I have seen war.
I have seen it from the most clear perspective; through the scope of a rifle.
I remember clearly, the first time I came under fire.
It was May, 2010 in southern Panjway district, Afghanistan.
I was on a bald hill, taking cover just behind the crest. Another section of ours had come under contact and I was part of a quick reaction force to support them as they made their way back to camp.
On that hill, we took fire. The rounds impacted on the ridge and hissed overhead, whining in a twangy climbing pitch as they ricocheted off the dirt to disappeared in the distance.
I was as close to the ground as I could possibly get and I remember the first thoughts that crossed through my mind:
"Well Edgar, this is what you wanted. You came here, to this desert, to fight a war. You asked for it and here it is. This is war."
Quickly followed by:
"What did I get myself into?"
It took only that to drain every ounce of piss and vinegar from any young soldier. One time was one too many, but that was far from the last; I had just gotten there after all.

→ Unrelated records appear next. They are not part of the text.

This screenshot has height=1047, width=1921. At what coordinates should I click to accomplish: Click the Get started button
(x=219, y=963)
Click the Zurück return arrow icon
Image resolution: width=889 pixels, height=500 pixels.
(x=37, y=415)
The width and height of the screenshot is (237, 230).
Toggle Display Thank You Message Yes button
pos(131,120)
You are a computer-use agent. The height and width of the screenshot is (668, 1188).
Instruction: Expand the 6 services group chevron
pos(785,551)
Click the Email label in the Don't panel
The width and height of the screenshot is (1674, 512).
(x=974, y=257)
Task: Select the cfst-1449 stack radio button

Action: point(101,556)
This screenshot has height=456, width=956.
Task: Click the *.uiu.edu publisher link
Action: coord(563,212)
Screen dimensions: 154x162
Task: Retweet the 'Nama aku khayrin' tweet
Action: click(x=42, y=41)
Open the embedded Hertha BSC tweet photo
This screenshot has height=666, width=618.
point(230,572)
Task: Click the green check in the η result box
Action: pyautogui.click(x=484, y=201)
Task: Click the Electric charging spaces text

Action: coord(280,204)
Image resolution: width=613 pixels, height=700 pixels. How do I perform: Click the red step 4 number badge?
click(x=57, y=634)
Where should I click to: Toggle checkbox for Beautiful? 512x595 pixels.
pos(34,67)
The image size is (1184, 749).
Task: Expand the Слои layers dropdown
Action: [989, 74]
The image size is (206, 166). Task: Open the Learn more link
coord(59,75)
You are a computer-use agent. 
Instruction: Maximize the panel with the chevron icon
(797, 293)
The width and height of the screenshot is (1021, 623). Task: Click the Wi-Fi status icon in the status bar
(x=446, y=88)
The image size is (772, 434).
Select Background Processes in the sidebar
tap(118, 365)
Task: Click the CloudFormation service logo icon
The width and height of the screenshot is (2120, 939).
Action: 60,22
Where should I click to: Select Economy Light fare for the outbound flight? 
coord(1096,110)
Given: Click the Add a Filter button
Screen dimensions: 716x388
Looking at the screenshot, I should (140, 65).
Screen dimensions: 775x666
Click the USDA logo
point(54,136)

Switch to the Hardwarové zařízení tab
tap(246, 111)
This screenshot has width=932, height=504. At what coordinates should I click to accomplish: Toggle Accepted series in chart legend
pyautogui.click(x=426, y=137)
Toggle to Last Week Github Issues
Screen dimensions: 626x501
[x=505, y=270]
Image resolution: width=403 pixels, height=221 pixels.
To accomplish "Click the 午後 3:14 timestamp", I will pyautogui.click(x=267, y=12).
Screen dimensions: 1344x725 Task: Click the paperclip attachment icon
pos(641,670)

By November, I had been through countless firefights, seven close proximity explosions, and I had seen three good men lose their lives and six others lose their limbs or otherwise return to Kandahar Airfield with broken bodies.
Today, those images are with me constantly, there isn't a moment I don't think about what I lived through in Afghanistan. It haunts me, and will until the day I die.
However, something else haunts me even more.
In November, we held a short remembrance day ceremony. I wasn't able to participate as I was on sentry duty, manning a machine gun. I was close enough to hear the ceremony though, and it was later that night at three in the morning when I was on another sentry shift, that I thought about how insignificant my experience truly was.
For all I have seen: The lives I witnessed extinguished, mangled and violated, on both sides of the conflict. All of it was a drop in the bucket.
I was at war for nine months, two weeks of which I was allowed to return home to visit my family.
Sixty years prior, the brave men and women of this country and many others spent years ... years away from home.
My war has given me a unique perspective on the importance of remembering those who came before.
I have witnessed nothing in comparison to the loss of life, both figuratively and literally, that the men and women of the First and Second World Wars had to bear witness to.
I have done nothing for my country, in comparison to the deeds and sacrifices our forefathers made on the bloody fields of battle that have drawn the lines on the map we know today.
I give reverence, ungilded respect and hold great pride to be the descendant of a people who willfully set themselves upon the most horrendous plains of war to ever be witnessed on this earth.
May their sacrifices never be forgotten.